Requirements:
Rewrite the lines from the one containing "Task: Go to Następne zajęcia" through the end of the material, inclusive, replacing "magnifier" with "magnifying glass" and leaving everything else unchanged.

Records:
◆ ◆ ◆

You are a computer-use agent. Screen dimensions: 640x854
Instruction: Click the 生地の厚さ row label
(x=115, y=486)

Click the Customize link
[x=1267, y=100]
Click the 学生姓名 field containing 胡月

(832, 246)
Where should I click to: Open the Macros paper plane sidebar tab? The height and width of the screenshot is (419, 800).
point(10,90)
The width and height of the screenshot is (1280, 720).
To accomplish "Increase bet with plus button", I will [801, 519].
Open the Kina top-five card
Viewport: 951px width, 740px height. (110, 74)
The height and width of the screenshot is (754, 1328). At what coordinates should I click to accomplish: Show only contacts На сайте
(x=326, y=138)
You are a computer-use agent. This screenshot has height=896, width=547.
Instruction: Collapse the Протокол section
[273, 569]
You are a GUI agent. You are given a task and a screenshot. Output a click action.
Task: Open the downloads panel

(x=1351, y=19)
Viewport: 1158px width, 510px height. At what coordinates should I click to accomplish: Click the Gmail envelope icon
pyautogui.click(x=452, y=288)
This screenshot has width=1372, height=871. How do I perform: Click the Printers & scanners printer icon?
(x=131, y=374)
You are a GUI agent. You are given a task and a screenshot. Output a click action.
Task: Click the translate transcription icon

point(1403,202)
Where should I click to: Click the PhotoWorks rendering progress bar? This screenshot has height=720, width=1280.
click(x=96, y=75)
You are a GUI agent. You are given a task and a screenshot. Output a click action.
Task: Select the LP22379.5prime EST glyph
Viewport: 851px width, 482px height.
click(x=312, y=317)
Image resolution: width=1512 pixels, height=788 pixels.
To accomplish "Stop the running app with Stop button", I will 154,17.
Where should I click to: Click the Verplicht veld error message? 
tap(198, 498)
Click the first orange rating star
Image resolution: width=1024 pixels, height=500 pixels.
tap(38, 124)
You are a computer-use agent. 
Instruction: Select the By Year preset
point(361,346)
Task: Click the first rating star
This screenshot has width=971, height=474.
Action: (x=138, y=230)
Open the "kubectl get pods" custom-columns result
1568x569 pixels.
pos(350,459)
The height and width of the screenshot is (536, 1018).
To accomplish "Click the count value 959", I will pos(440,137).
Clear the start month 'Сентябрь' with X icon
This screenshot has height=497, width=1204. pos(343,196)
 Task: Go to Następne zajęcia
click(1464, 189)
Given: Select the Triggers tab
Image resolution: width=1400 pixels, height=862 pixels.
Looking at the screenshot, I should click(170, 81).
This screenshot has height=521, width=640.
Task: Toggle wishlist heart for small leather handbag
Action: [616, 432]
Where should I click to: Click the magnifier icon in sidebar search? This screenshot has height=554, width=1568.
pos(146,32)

◆ ◆ ◆

Written reply:
 Task: Go to Następne zajęcia
click(1464, 189)
Given: Select the Triggers tab
Image resolution: width=1400 pixels, height=862 pixels.
Looking at the screenshot, I should click(170, 81).
This screenshot has height=521, width=640.
Task: Toggle wishlist heart for small leather handbag
Action: [616, 432]
Where should I click to: Click the magnifying glass icon in sidebar search? This screenshot has height=554, width=1568.
pos(146,32)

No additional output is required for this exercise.